Records supplied
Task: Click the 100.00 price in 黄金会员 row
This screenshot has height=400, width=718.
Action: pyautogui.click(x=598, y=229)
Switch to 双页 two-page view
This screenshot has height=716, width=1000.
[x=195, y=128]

Work to be completed
Everything in the listing should be written out exactly.

Exercise response
Task: Click the 100.00 price in 黄金会员 row
This screenshot has height=400, width=718.
Action: pyautogui.click(x=598, y=229)
Switch to 双页 two-page view
This screenshot has height=716, width=1000.
[x=195, y=128]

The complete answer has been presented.